Gramatikal. Sebagai contoh dapat disebutkan penafsiran kata ”menjual” dalam
Pasal 1567 BW oleh Hoge Raad menafsirkan luas dalam bukunya Sudikno
Mertokusumo yaitu bukan semata-mata hanya berarti jual beli saja, tetapi juga
”peralihan” atau pengasingan.

b. Metode Argumentasi
Interpretasi adalah metode penemuan hukum dalam hal peraturannya ada tetapi tidak
jelas untuk dapat diterapkan pada peristiwanya. Sebaliknya dapat terjadi juga hakim harus
memeriksa dan mengadili perkara yang tidak ada peraturannya yang khusus. Disini hakim
menghadapi kekosongan atau ketidaklengkapan undang-undang yang harus diisi atau dilengkapi,
sebab hakim tidak boleh menolak memeriksa dan mengadili perkara dengan alasan tidak ada
hukumnya atau tidak lengkap hukumnya apabila mengacu pada Pasal 5 Undang-undang Nomor
14 Tahun 1970 sekarang 5 Undang-undang Nomor 4 Tahun 2004 Tentang Kekuasaan Kehakiman.
Dalam hal ini hakim dituntut untuk melakukan penemuan hukum.
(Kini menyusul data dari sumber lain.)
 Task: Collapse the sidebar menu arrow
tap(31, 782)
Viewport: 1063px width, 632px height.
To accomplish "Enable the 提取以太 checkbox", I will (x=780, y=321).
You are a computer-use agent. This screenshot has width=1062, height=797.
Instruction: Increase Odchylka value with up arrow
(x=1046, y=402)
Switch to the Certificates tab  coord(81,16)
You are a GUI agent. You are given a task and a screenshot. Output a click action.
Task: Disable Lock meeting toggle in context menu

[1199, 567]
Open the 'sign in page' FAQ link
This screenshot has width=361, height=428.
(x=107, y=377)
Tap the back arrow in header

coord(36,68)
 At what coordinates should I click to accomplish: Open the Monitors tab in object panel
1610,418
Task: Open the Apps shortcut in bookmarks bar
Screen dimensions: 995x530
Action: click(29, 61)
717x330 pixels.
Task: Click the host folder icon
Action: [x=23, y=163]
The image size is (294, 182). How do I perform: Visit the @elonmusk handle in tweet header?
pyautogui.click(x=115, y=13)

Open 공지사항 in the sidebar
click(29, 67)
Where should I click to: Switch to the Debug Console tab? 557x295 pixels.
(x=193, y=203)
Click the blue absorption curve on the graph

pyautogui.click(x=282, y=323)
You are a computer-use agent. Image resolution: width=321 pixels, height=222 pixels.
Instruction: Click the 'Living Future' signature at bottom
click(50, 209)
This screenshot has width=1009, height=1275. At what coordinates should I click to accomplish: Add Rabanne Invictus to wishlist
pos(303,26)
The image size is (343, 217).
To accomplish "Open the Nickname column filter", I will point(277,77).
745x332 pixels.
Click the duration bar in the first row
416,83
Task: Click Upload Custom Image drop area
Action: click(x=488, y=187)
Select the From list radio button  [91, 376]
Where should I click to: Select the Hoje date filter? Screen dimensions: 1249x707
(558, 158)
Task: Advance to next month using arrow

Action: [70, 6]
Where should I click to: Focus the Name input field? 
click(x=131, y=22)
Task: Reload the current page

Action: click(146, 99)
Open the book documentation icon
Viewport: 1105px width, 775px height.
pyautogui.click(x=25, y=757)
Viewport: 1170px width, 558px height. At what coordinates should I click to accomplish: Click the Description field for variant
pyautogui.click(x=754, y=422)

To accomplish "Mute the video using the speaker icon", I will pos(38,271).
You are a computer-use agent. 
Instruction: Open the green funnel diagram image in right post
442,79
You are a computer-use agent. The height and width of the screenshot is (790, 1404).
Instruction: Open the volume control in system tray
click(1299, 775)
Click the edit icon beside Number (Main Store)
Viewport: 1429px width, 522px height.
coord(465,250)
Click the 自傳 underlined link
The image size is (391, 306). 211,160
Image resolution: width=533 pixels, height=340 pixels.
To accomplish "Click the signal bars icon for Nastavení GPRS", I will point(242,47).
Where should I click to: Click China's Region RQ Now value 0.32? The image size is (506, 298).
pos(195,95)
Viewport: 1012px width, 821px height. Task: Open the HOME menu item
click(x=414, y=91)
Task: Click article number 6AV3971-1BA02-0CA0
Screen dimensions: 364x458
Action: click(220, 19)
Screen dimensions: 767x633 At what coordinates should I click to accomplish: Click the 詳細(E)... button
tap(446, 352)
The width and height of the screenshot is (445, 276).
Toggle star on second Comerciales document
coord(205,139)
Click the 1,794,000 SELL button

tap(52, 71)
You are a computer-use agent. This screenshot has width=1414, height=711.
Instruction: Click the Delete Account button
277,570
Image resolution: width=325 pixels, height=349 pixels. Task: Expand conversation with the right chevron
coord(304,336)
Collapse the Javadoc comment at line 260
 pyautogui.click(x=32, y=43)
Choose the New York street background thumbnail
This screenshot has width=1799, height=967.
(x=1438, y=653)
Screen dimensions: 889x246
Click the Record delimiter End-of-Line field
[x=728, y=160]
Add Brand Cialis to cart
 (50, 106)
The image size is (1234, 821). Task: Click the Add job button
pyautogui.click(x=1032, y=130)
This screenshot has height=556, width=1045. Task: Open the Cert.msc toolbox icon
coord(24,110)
Berkaitan dengan hal diatas, maka Metode Argumentasi dapat dibagi menjadi 2 golongan antara
lain :

1). Argumentum Per Analogiam (Analogi)


Metode tersebut merupakan metode dalam menemukan hukum, yang dicari adalah
peristiwa khusus yang mirip, karena yang ditonjolkan adalah kemiripan. Contoh Pasal 1576
KUHPerdata yang berbicara tentang penjualan apabila dikaitkan dengan antara tukar menukar
dengan jual beli.

2). Argumentum A Contrario (A Contraria)


Metode tersebut dalam mencari hukumnya bagi peristiwa khusus, dimana hukumnya tidak
ada, maka dicari adalah peraturan lain yang mengatur peristiwa khusus konkrit yang mirip, tetapi
terdapat perbedaan. Yang paling menonjol dalam metode ini adalah perbedaannya.

Contoh berbicara mengenai janda dan duda, dimana hanya janda yang diberikan batasan dalam
hal perkawinan setelah bercerai. Sementara bagi seorang duda yang ingin kawin lagi setelah
bercerai tidak ada aturan yang mengatur tentang batasan-batasan yang diberikan.

c. Penyempitan Hukum
Penyempitan Hukum terjadi apabila peraturan yang dijadikan sebagai dasar ruang
lingkupnya terlau umum atau luas, maka perlu dipersempit untuk duterapkan terhadap suatu
peristiwa tertentu.

Dalam penyempitan hukum dibentuklah pengecualian-pengecualian atau penyimpangan-


penyimpangan baru dari peraturan-peraturan yang bersifat umum. Disini peraturan yang sifatnya
umum diterapkan terhadap peristiwa atau hubungan hukum yang khusus dengan penjelasan atau
konstruksi dengan memberi ciri-ciri. Contohnya adalah ditinjau dari pasal 1365 KUHperdata.